───── Provided data ─────

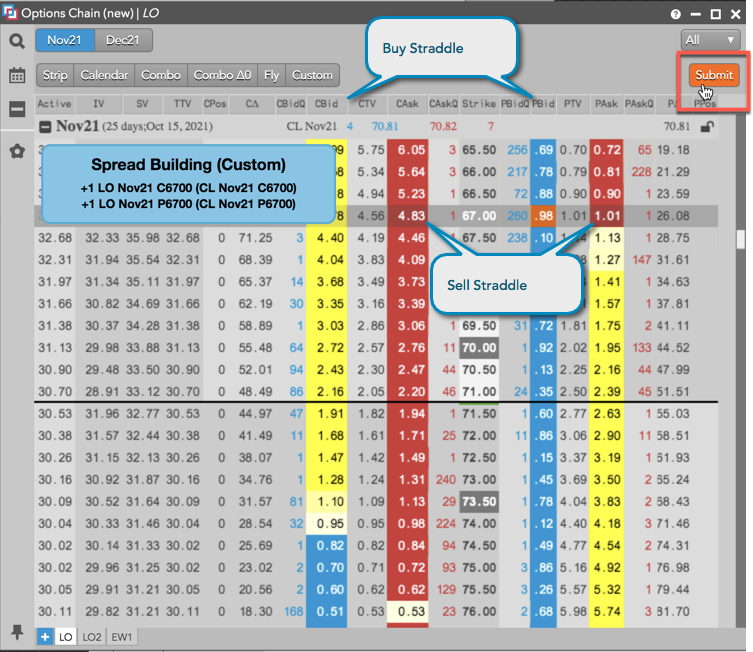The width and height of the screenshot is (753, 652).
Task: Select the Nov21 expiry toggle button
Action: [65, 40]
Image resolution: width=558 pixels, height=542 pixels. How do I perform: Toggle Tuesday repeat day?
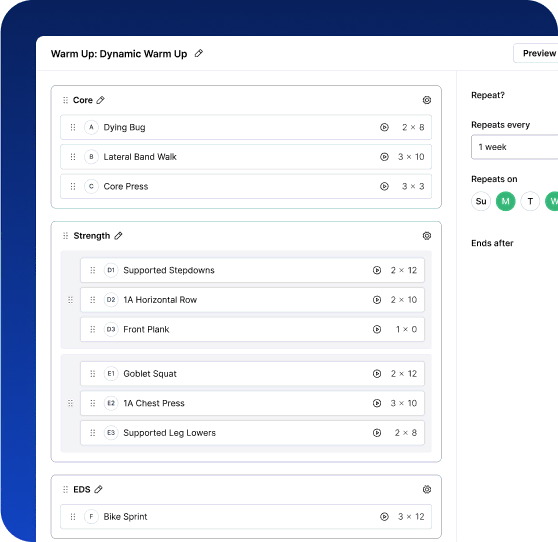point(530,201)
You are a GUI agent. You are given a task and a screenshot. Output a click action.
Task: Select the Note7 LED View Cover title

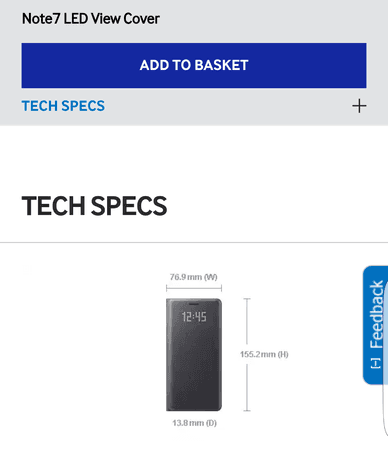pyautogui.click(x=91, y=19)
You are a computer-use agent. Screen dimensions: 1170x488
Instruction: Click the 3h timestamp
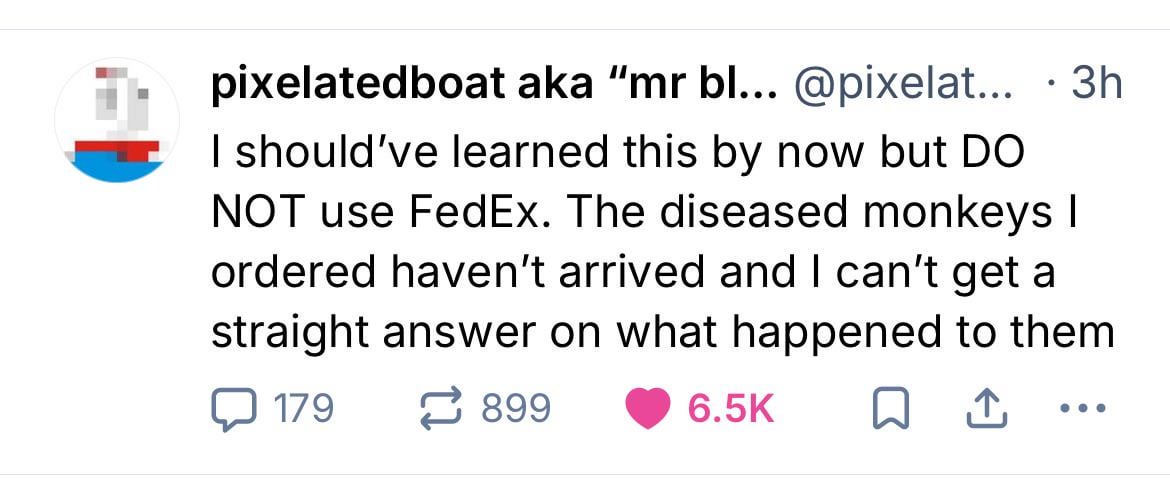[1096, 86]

─────

Set down word for word each line from the one containing "Task: Select the Note7 LED View Cover title" through the end of the material, and keep the pictures out of it.

→ Answer to the problem:
Task: Select the Note7 LED View Cover title

pyautogui.click(x=91, y=19)
You are a computer-use agent. Screen dimensions: 1170x488
Instruction: Click the 3h timestamp
[1096, 86]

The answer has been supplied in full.